Этот выход Паточка вслед за Гуссерлем определяет как эпохэ, или феноменологическую редукцию:
Если мы теперь хотим в чистом виде схватить то, что показывает себя, то есть феномены, мы должны произвести «выключение», осуществить «эпохэ» всех интересов и веры в предметность как таковую, насколько они выходят за границы того, что нам показывается в чистом виде. Эпохэ – это не отрицание существования, не сомнение в нем, не чистая абстракция, но акт свободы, который не касается вещей и поэтому всегда возможен30.
Чтобы открылся горизонт невидимого за феноменом, прежде всего необходимо разрушить весь тот набор предрассудков (в том числе культурных), которые создают ощущение прочной и фиксированной предметности нашего мира, то есть такой предметности, которая не позволяет открытия и движения, того, что Паточка определяет как «свобода».
И в этом контексте особый интерес представляет эссе чешского философа о войне, и конкретно – о Первой мировой войне. Это эссе слишком богато идеями, чтобы предложить его сколько-нибудь многостороннюю интерпретацию. Среди прочего оно указывает на то, что война, выступающая принуждением по отношению к ее участникам как кульминация несвободы, для тех, кто находится на фронте, может оказаться неожиданным способом освобождения, «когда фронт понимается отнюдь не как порабощение жизни, а как неслыханное освобождение именно от ее рабства»31. Паточка объясняет, что состояние мира превращает смерть в средство крайней человеческой несвободы, так как в мирной повседневности человек готов на все, чтобы выжить и продлить свою жизнь. Ад смерти в мирное время создает путы своего рода террора, «толкающего людей в огонь, – поскольку человек именно благодаря смерти и страху привязан к жизни и чаще всего подвержен манипулированию»32.
Преодоление этих пут на фронте совпадает с крушением ценности многих мирных благ, от имущества до социального престижа. Фронт позволяет освободиться от тех пут нашей культуры, которые, помимо прочего, устанавливают и границы существования предметности. Паточка ссылается на Гераклита, который считал, что война (полемос) – это источник всех законов полиса, отделяющий свободных от рабов. И именно свобода от мирского, создаваемая войной, и есть главная предпосылка обожения человека у Гераклита:
Война способна обнаружить, что некоторые среди свободных способны стать богами, достигнуть области божественного, то есть того, что образует последнее единство и последнюю тайну бытия33.

**Письменное задание A:** Перепишите из текста о Паточке отрывок, начиная со слов «Этот выход Паточка» и продолжая до слов «поэтому всегда возможен30.» включительно.
**Письменное задание B:** Объясните по тексту о Паточке, почему, согласно Паточке, мирное состояние превращает смерть в средство крайней человеческой несвободы. Уложитесь в одно–три предложения.
**Письменное задание C:** Продолжите текст о Паточке, начав сразу после его последнего предложения.
Листинг взят из другого источника.

**Блок данных:**
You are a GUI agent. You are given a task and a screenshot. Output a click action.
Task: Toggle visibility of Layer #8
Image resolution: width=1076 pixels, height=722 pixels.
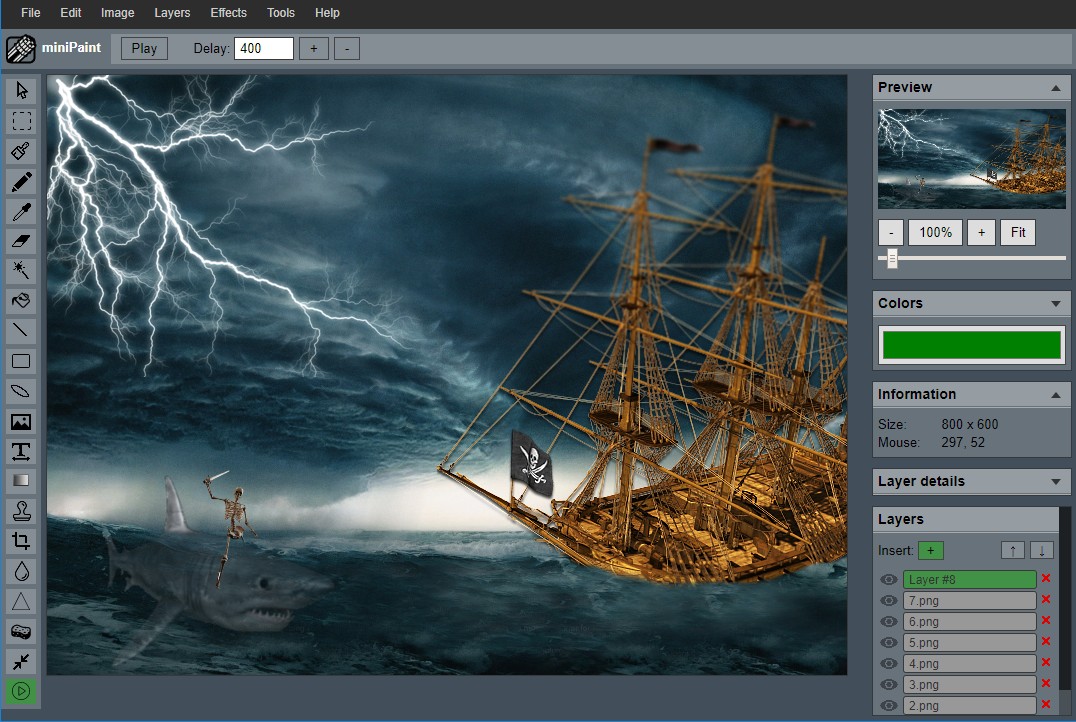pyautogui.click(x=888, y=579)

**Результат задания A:**
Этот выход Паточка вслед за Гуссерлем определяет как эпохэ, или феноменологическую редукцию:
Если мы теперь хотим в чистом виде схватить то, что показывает себя, то есть феномены, мы должны произвести «выключение», осуществить «эпохэ» всех интересов и веры в предметность как таковую, насколько они выходят за границы того, что нам показывается в чистом виде. Эпохэ – это не отрицание существования, не сомнение в нем, не чистая абстракция, но акт свободы, который не касается вещей и поэтому всегда возможен30.

**Результат задания B:** В мирной повседневности человек готов на все, чтобы выжить и продлить свою жизнь. Смерть и страх привязывают его к жизни, и поэтому он чаще всего подвержен манипулированию.

**Результат задания C:**
Ад, разрушая все устоявшиеся цивилизационные ценности, включая высшую ценность жизни как таковой, открывает горизонт потустороннего, высшего, абсолютного, достижение которого невозможно без эпохэ, даже если эпохэ принимает форму кошмара. Без такого потрясения и возникновения того, что Паточка называет «сообществом потрясенных», мир (во всех смыслах слова) не сможет выйти за рамки своей предметной узости и будет погружен в экономическое накопление и углубление пропасти «между beati possidentes и теми, кто на нашей богатой ресурсами планете умирает с голоду»34. Но такой мир неотвратимо снова приведет к аду войны.
Конечно, в этом понимании ада как, возможно, спасительного разрушения тех условий, которые привели к его же возникновению, содержится немалый элемент утопического. И это утопическое хорошо видно в отношении Паточки к полемосу у Гераклита. Но меня как раз и интересуют обстоятельства возможности возникновения утопии и открытия пути выхода из ада в рай. Паточка в своем эссе ссылается на текст Тейяра де Шардена, написанный им во время Первой мировой войны, которую тот провел в окопах. Этот текст – «Ностальгия по фронту» – был написал и опубликован осенью 1917 года. Тейяр также определяет опыт фронта как опыт «необъятной свободы». И это чувство освобождения возникает у него в связи с крушением всех повседневных норм и правил. Он даже пишет об освобождении от регулярности смены дня и ночи, так как фронтовая жизнь отменяет и это различие:
По мере того, как тыл исчезает вдали, тесный и связывающий тебя покров мелких и больших забот, здоровья, семьи, успеха, будущего сам спадает с души, подобно старому тряпью35.
Это освобождение от мирского (в терминах древних паломников) прежде всего приводит (как у Хайдеггера или Фуко) к исчезновению «Я» как некой современной субъектности. И на его месте возникает нечто иное, вроде хайдеггеровского Dasein’a:
…открывается личность иного типа, та, что была скрытой за человеком повседневности. <…> Ее активность и особая пассивность непосредственно служат некой сущности, более высокой, чем он сам, по своему богатству, длительности и будущему. Он лишь вторично является самим собой36.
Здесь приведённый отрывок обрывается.